Tchad abandonne la cour pénale internationale après des critiques répétées
Le gouvernement tchadien justifie son départ par une efficacité jugée insuffisante et des biais géopolitiques persistants.

Le gouvernement tchadien a officialisé sa décision de quitter la Cour pénale internationale, dénonçant une institution dont le bilan lui semble insuffisant et inéquitable. Dans un communiqué publié lundi, le porte-parole du gouvernement a souligné que cette sortie était le résultat d’une analyse approfondie du fonctionnement de la CPI depuis sa création en 2002.

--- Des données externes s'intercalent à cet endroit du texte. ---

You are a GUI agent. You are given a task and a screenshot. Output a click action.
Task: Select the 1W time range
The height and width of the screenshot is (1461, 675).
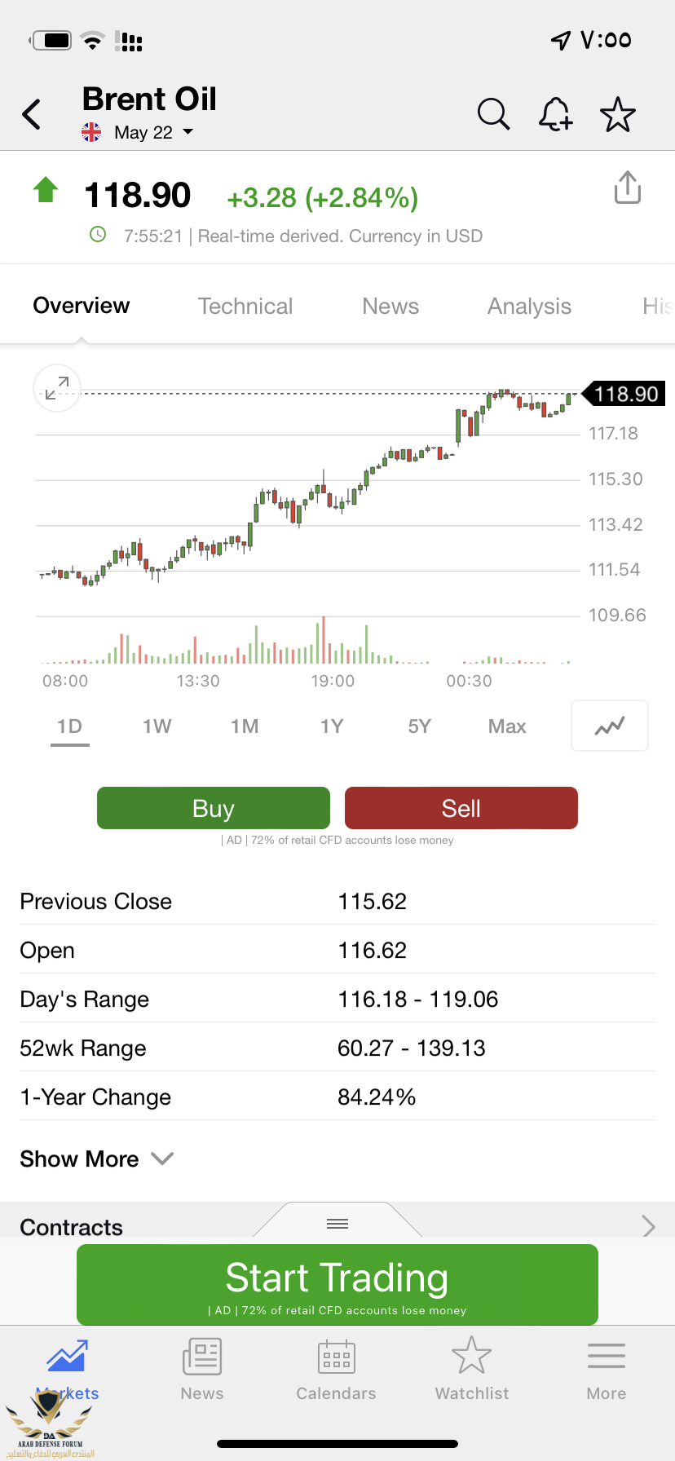click(157, 726)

« L’efficacité de la Cour reste limitée et à géométrie variable, avec une concentration disproportionnée sur le continent africain », a-t-il expliqué. Selon les chiffres avancés, sur les treize enquêtes ouvertes depuis l’entrée en vigueur du Statut de Rome, neuf visent des pays africains, contre seulement quatre dans d’autres régions du monde, sans résultats tangibles.
Le porte-parole a également souligné que, à ce jour, seulement sept personnes restent détenues par la Cour, dont six dans des affaires africaines. « Cette situation ne reflète pas l’équilibre nécessaire dans le traitement des crimes internationaux », a-t-il ajouté.
Une pression venue des États-Unis
Cette décision intervient après une sollicitation américaine. Jeudi, le sous-secrétaire d’État américain chargé des Affaires africaines a contacté son homologue tchadien pour l’inciter à réexaminer l’engagement de son pays auprès de la CPI. « Les États-Unis ont exprimé leurs réserves quant au fonctionnement de l’institution et ont encouragé le Tchad à reconsidérer son adhésion », a indiqué un communiqué.
Pourtant, le ministre tchadien des Affaires étrangères, Abdoulaye Sabre Fadoul, a tenu à préciser : « Ce n’est pas sous la pression des Américains que nous avons pris cette décision. » Il a réaffirmé que le retrait s’inscrivait dans une réflexion de longue haleine sur l’efficacité de la Cour.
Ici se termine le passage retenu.